On 13 March 2014, Cowan was found guilty of all charges. Cowan had two previous convictions for child sex offences. On 14 March 2014, he was sentenced to life in prison with the possibility of parole after 20 years. He was also sentenced to three-and-a-half years' imprisonment for indecently dealing with Morcombe, and two years for interfering with his corpse, those sentences to be served concurrently. Judge Roslyn Atkinson said "I don't think you should be released in 20 years' time". Cowan appealed his sentence to the Queensland Court of Appeal, under Justice Margaret McMurdo, seeking to have his conviction overturned. His legal team argued "... that the confession elicited through an undercover sting by police was inadmissible as evidence at trial". On 21 May 2015, Cowan's appeal was dismissed. The former Queensland Attorney-General Jarrod Bleijie had appealed to have Cowan's 20-year minimum sentence increased. This was also dismissed.

==Impact==
===The Daniel Morcombe Foundation===
The Morcombe family started the "Daniel Morcombe Foundation", and put its resources into keeping Morcombe's disappearance in the public eye and trying to find out what happened to their son. The foundation is committed to educating children about personal safety, and to raising awareness throughout Australia of the dangers of predatory criminals. These efforts are supported by the Australian media, especially on each anniversary of Morcombe's disappearance when a "Day for Daniel" is held to promote awareness of the vulnerability of children. An accompanying event is the "Ride for Daniel", which covers 50 km of the Sunshine Coast, held each year since 2005.

In 2015, Bruce Morcombe spoke to the family of another missing child, William Tyrrell, and warned them that psychics would descend on them with "bizarre and offbeat ... distracting information". He called it distressing and said that although they received hundreds of leads telling them that there was a "shed or a water tank", none were of any help, but still couldn't be ignored in case they included a "disguised confession". Capturing data from CCTV and ATM cameras was more helpful, as once the police have a person of interest it may help disprove an alibi. Morcombe's advice was to "remain positive, that's all you can do, the police will be working hard, they want to solve it as well".

===Media ===
Morcombe's murder was the focus of the Crime Investigation Australia season 1 episode "Tears for Daniel" aired in 2005. A film based on Morcombe's murder, titled Where is Daniel?, was planned. Directed by Peter Cousens and cinematography by Dean Cundey.
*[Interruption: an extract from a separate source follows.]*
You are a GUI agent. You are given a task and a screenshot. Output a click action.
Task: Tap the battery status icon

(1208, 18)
On 2 July 2017, the case was covered by Casefile True Crime Podcast.

Morcombe's father, Bruce Morcombe, appears in a series six episode of the ABC's You Can't Ask That focused on "Families of Missing Persons". In this episode, Morcombe describes the family's perspective on the events, as well as the aftermath.
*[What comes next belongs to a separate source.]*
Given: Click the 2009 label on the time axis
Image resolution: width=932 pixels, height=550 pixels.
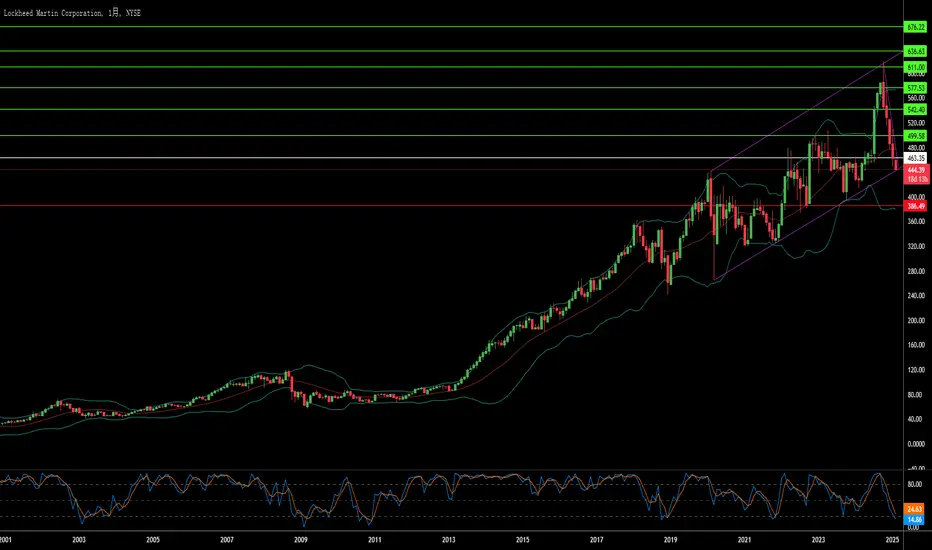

The Stranger, a film that fictionalises the undercover police operation to catch the murderer, was released in October 2022. In July 2022, Morcombe's parents "demanded" that the filmmakers stop using his name to market the film and were upset that they continued to do so.

=== Daniel's Law ===
On 31 December 2025, Queensland legislation established the state's first public child sex offender register, Daniel's Law, named in honour of Morcombe. The register was first introduced to Queensland Parliament in August 2025.